I'm asking you to consider
that perhaps it's time to start moving
toward a cooperative infrastructure model--
something Shirky also talks about--
and releasing control of least parts
of our institutions to artists,
community members, and other stakeholders.
I'm asking you to focus not on holding up
your institutions, but on upholding your commitment
to the development of artists,
the preservation and development of your art forms,
and the capacity for every citizen in your community
to find meaningful connection to and through the arts.
It's not about lasting forever.
It's about mattering today.
I'm asking you to consider the following questions.
If governance largely means board members
and executives looking out
for their future of their own institutions,
then who is looking out for the interest
of the community at large?
Who is able to recognize when we may be trying
to sustain one arts institution
at the expense of another or many others?
Or trying to sustain an arts sector
at the expense of other amenities
and social services?
Or trying to sustain opera companies, orchestras,
theaters, and dance companies
at the expense of sustaining artists, creativity,
culture, and broad and deep engagement with the arts?
We must all take responsibility for asking these questions
and answering them.
Please know I understand your impulse
to preserve your institutions.
You are guardians of a social and artistic vision.

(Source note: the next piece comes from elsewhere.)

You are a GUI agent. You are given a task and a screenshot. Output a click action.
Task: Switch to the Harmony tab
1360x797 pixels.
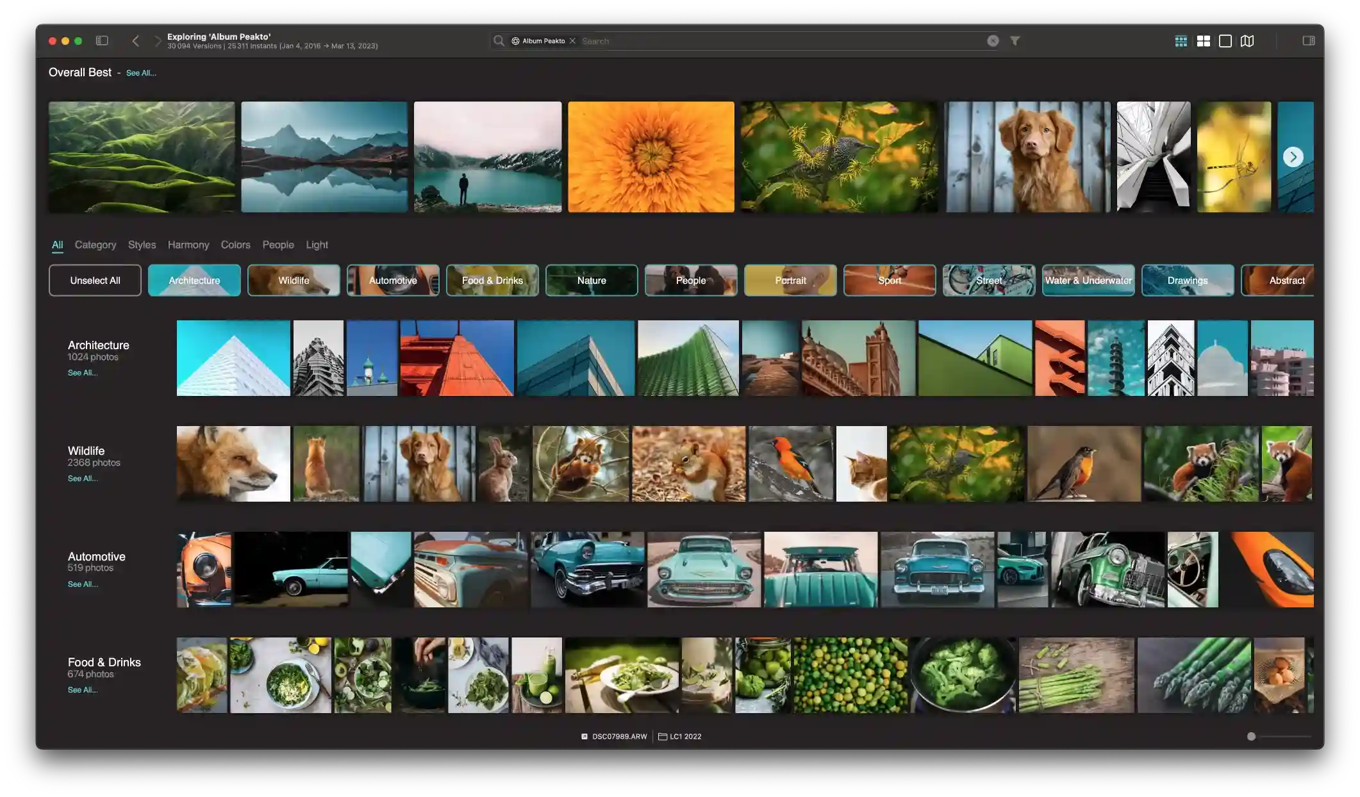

But I urge you not to conflate
being the guardians of a social purpose
with being the guardians of an institution
and your status and place within it.
They're different.
In conclusion, a final paradox.
In his book "Man's Search for Meaning,"
Viktor Frankl asserts
that the path to self-actualization
is self-transcendence.
He says one cannot aim for self-actualization
any more than one can aim for happiness or success.
Indeed, aiming for them
may make them all the more conducive.
Rather, they are side effects,
not goals to be pursued directly.
Likewise, I would suggest that relevance,
or meaningful existence,
is not a goal that arts institutions
can pursue directly.
Rather, it is a side effect
of transcending the need to be appreciated,
preserved, and sustained in perpetuity,
focusing instead on serving society
through the arts today.
We may be trading experienced goods,
but we're not Disneyland.
As non-profits, we're not here
to simply give people a momentary diversion
from their lives.
Television can do that.
Broadway revivals can do that.
Pop culture can do that.
We are here to say,
"We see you.
"We see this community.
"We see that for every one person that's doing okay,
"one person is struggling,
"suffering.
"We do not exist exclusively for those that are doing okay.
"We exist for everyone.
"We exist for you.
"We're here to foster empathy,
"understanding of self,
and understanding of other."
We're here to gently or not so gently
open peoples eyes to truth they cannot see
or choose not to see--
suffering and ugliness and their opposites,
love and beauty.
These are not corny words.
These words represent why we are here.
They give you purpose.
Embrace them.
Existence is no more than a precarious attainment
of relevance in an intensely mobile flux
of past, present, and future.
Existence is more than breathing.
It's more than functioning.
It's mattering.
Go forth and matter to the world.
Thank you for your very kind attention.